Winter 2008

Know How

So you’re well along in developing this great new Cheddar.
You sample a piece from a trial run, and you notice this funny aroma. Kind of reminds you of gym socks. Can this Cheddar be saved? Here’s how researchers in UW–Madison’s food science department tackle the problem.

Extract the flavor molecules. Cheese aromas are created by the release of volatile compounds within the cheese. To identify which of those compounds might be causing an offensive smell, you have to capture them for study. The first step is to grate a pound of cheese and soak it in diethyl ether to create a solution.

Separate the volatile compounds from the milk fat and solid parts of the cheese. There are several ways to do this. A common one, a solid phase micro extraction (SPME) fiber system, acts kind of like flypaper for volatile compounds. You condition the fiber so that certain types of volatile chemicals adhere to it, leaving the parts of the cheese that have nothing to do with its aroma behind.
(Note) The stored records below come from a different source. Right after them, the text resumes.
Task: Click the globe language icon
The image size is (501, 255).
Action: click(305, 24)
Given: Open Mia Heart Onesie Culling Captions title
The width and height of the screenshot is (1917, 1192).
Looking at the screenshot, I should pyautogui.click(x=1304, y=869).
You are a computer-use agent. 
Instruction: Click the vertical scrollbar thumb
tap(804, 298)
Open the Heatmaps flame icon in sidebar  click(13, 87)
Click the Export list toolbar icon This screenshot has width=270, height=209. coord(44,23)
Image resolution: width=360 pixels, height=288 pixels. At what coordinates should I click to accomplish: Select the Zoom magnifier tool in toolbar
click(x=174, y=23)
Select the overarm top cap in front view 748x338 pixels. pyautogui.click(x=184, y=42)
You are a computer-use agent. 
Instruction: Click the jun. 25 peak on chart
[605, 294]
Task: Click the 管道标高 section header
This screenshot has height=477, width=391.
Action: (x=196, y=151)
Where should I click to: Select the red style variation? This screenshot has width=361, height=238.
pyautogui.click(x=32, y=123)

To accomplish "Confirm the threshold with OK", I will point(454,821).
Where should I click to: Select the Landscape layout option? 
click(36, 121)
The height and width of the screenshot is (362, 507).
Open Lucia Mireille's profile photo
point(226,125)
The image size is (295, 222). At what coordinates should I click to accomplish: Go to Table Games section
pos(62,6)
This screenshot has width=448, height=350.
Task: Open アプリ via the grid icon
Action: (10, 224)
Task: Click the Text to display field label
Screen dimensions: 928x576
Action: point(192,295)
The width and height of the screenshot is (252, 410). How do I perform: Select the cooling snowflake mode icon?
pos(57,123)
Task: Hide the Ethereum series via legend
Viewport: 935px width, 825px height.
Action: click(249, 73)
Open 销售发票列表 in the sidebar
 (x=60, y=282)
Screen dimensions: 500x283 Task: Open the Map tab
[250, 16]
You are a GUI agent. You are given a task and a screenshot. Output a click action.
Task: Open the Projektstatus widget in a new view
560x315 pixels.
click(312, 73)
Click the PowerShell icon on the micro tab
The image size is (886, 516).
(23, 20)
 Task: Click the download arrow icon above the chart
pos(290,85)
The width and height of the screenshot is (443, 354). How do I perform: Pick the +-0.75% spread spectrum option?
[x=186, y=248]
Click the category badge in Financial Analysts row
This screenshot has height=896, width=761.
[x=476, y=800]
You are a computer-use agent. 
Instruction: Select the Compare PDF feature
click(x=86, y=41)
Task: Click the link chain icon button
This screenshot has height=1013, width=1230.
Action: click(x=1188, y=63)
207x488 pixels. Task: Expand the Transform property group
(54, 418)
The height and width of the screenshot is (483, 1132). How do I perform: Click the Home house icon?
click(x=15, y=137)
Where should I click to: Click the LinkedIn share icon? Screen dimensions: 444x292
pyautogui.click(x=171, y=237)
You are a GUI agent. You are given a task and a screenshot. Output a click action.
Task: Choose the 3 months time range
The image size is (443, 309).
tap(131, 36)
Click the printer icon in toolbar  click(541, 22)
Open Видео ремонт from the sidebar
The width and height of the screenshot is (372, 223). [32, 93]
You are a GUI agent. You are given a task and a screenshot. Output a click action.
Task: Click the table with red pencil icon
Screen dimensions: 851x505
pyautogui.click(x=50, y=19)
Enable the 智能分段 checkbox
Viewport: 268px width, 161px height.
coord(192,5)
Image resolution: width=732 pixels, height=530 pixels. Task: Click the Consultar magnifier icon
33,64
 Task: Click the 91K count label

Identify the individual compounds in the aroma. A cheese might contain dozens of different compounds that contribute to its aroma. Scientists sort them out by sending volatile compounds down a long tube inside a gas chromatograph. Because each compound has a unique molecular weight, the compounds arrive at the other end of the tube in a specific order. The chromatograph then compares each compound’s molecular fingerprint to a database of 130,000 known volatile compounds to identify and label it.

Run each of these compounds past a human nose. At the same time, a researcher takes a big whiff of each compound as it arrives at the end of the tube. This human “sniffer” uses a joystick and microphone to describe the intensity of the aroma. Scientists can then compare the sniffer’s report to the chromatograph record to pin down the source of any offending aromas.

Illustrations by H. Adam Steinberg

Go back to the cheese. Most often the culprit can be traced to the presence of spoilage bacteria, yeast or mold in the system, perhaps due to poor milk quality or poor handling techniques. On the other hand, these same techniques can be used to identify pleasing aromas that can be amplified in the cheesemaking process.